◆ EXERCISE GOAL:
Please copy the full listing below, keeping every line unchanged.

Saved records
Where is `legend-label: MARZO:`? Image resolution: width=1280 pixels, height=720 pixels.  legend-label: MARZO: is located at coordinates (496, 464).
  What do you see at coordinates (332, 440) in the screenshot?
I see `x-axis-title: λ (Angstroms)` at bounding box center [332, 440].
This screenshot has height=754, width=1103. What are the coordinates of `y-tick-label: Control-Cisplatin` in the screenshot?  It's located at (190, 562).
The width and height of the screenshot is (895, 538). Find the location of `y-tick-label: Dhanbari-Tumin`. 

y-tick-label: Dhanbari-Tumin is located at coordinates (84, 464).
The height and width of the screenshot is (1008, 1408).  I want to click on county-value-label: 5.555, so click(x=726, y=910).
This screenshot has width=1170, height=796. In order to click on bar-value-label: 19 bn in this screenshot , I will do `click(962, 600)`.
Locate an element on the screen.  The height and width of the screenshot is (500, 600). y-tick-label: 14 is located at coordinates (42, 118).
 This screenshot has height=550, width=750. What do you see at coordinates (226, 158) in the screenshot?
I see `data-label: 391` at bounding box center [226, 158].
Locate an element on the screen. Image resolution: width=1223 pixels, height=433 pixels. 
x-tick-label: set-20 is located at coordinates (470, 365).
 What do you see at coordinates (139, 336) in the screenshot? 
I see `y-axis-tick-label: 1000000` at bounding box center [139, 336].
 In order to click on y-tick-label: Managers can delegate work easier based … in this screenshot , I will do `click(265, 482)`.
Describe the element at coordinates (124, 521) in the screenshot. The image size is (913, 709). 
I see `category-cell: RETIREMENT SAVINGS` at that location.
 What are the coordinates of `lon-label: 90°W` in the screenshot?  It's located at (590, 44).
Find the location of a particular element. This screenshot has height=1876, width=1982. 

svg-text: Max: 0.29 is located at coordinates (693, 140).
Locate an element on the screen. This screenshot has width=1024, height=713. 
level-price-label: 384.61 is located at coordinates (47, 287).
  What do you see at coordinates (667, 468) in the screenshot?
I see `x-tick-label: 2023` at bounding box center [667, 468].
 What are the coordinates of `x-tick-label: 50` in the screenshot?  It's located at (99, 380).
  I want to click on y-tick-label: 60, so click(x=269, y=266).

◆ OUTPUT:
Where is `legend-label: MARZO:`? Image resolution: width=1280 pixels, height=720 pixels.  legend-label: MARZO: is located at coordinates (496, 464).
  What do you see at coordinates (332, 440) in the screenshot?
I see `x-axis-title: λ (Angstroms)` at bounding box center [332, 440].
This screenshot has height=754, width=1103. What are the coordinates of `y-tick-label: Control-Cisplatin` in the screenshot?  It's located at (190, 562).
The width and height of the screenshot is (895, 538). Find the location of `y-tick-label: Dhanbari-Tumin`. 

y-tick-label: Dhanbari-Tumin is located at coordinates (84, 464).
The height and width of the screenshot is (1008, 1408).  I want to click on county-value-label: 5.555, so click(x=726, y=910).
This screenshot has width=1170, height=796. In order to click on bar-value-label: 19 bn in this screenshot , I will do `click(962, 600)`.
Locate an element on the screen.  The height and width of the screenshot is (500, 600). y-tick-label: 14 is located at coordinates (42, 118).
 This screenshot has height=550, width=750. What do you see at coordinates (226, 158) in the screenshot?
I see `data-label: 391` at bounding box center [226, 158].
Locate an element on the screen. Image resolution: width=1223 pixels, height=433 pixels. 
x-tick-label: set-20 is located at coordinates (470, 365).
 What do you see at coordinates (139, 336) in the screenshot? 
I see `y-axis-tick-label: 1000000` at bounding box center [139, 336].
 In order to click on y-tick-label: Managers can delegate work easier based … in this screenshot , I will do `click(265, 482)`.
Describe the element at coordinates (124, 521) in the screenshot. The image size is (913, 709). 
I see `category-cell: RETIREMENT SAVINGS` at that location.
 What are the coordinates of `lon-label: 90°W` in the screenshot?  It's located at (590, 44).
Find the location of a particular element. This screenshot has height=1876, width=1982. 

svg-text: Max: 0.29 is located at coordinates (693, 140).
Locate an element on the screen. This screenshot has width=1024, height=713. 
level-price-label: 384.61 is located at coordinates (47, 287).
  What do you see at coordinates (667, 468) in the screenshot?
I see `x-tick-label: 2023` at bounding box center [667, 468].
 What are the coordinates of `x-tick-label: 50` in the screenshot?  It's located at (99, 380).
  I want to click on y-tick-label: 60, so click(x=269, y=266).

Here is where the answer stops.